• **WHAT YOU WILL DO**:
Once you have read the records, write them out again exactly.

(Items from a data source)
########################################
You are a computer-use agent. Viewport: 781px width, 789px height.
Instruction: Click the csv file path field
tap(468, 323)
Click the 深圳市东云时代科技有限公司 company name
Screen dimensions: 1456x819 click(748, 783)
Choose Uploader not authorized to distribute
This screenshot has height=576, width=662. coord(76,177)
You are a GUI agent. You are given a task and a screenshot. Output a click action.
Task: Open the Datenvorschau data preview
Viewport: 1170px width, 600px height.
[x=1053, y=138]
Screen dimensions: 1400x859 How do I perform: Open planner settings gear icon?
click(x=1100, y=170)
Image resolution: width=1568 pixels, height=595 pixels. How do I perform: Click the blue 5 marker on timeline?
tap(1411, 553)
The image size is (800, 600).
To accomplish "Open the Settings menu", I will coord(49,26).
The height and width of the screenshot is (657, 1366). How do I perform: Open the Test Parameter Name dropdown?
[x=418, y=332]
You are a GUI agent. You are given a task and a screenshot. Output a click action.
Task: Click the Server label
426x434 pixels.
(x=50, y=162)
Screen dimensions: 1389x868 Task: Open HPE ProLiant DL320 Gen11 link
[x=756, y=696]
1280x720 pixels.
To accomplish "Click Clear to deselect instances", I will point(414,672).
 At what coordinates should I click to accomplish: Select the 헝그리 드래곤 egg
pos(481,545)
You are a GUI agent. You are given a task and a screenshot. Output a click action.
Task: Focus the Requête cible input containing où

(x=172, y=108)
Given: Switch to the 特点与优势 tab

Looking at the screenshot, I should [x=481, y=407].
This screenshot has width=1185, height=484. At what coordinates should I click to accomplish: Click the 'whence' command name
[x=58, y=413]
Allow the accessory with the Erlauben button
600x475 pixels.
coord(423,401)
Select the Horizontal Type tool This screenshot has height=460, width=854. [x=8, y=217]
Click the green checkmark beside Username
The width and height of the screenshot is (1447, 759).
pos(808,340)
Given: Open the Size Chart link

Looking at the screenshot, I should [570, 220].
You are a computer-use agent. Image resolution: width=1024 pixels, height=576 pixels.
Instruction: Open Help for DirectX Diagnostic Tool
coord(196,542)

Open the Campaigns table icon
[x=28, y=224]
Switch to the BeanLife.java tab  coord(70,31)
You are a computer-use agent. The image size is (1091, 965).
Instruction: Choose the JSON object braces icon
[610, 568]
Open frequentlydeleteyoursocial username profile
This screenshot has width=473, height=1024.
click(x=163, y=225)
########################################
• **ANSWER TO THIS EXERCISE**:
You are a computer-use agent. Viewport: 781px width, 789px height.
Instruction: Click the csv file path field
tap(468, 323)
Click the 深圳市东云时代科技有限公司 company name
Screen dimensions: 1456x819 click(748, 783)
Choose Uploader not authorized to distribute
This screenshot has height=576, width=662. coord(76,177)
You are a GUI agent. You are given a task and a screenshot. Output a click action.
Task: Open the Datenvorschau data preview
Viewport: 1170px width, 600px height.
[x=1053, y=138]
Screen dimensions: 1400x859 How do I perform: Open planner settings gear icon?
click(x=1100, y=170)
Image resolution: width=1568 pixels, height=595 pixels. How do I perform: Click the blue 5 marker on timeline?
tap(1411, 553)
The image size is (800, 600).
To accomplish "Open the Settings menu", I will coord(49,26).
The height and width of the screenshot is (657, 1366). How do I perform: Open the Test Parameter Name dropdown?
[x=418, y=332]
You are a GUI agent. You are given a task and a screenshot. Output a click action.
Task: Click the Server label
426x434 pixels.
(x=50, y=162)
Screen dimensions: 1389x868 Task: Open HPE ProLiant DL320 Gen11 link
[x=756, y=696]
1280x720 pixels.
To accomplish "Click Clear to deselect instances", I will point(414,672).
 At what coordinates should I click to accomplish: Select the 헝그리 드래곤 egg
pos(481,545)
You are a GUI agent. You are given a task and a screenshot. Output a click action.
Task: Focus the Requête cible input containing où

(x=172, y=108)
Given: Switch to the 特点与优势 tab

Looking at the screenshot, I should [x=481, y=407].
This screenshot has width=1185, height=484. At what coordinates should I click to accomplish: Click the 'whence' command name
[x=58, y=413]
Allow the accessory with the Erlauben button
600x475 pixels.
coord(423,401)
Select the Horizontal Type tool This screenshot has height=460, width=854. [x=8, y=217]
Click the green checkmark beside Username
The width and height of the screenshot is (1447, 759).
pos(808,340)
Given: Open the Size Chart link

Looking at the screenshot, I should [570, 220].
You are a computer-use agent. Image resolution: width=1024 pixels, height=576 pixels.
Instruction: Open Help for DirectX Diagnostic Tool
coord(196,542)

Open the Campaigns table icon
[x=28, y=224]
Switch to the BeanLife.java tab  coord(70,31)
You are a computer-use agent. The image size is (1091, 965).
Instruction: Choose the JSON object braces icon
[610, 568]
Open frequentlydeleteyoursocial username profile
This screenshot has width=473, height=1024.
click(x=163, y=225)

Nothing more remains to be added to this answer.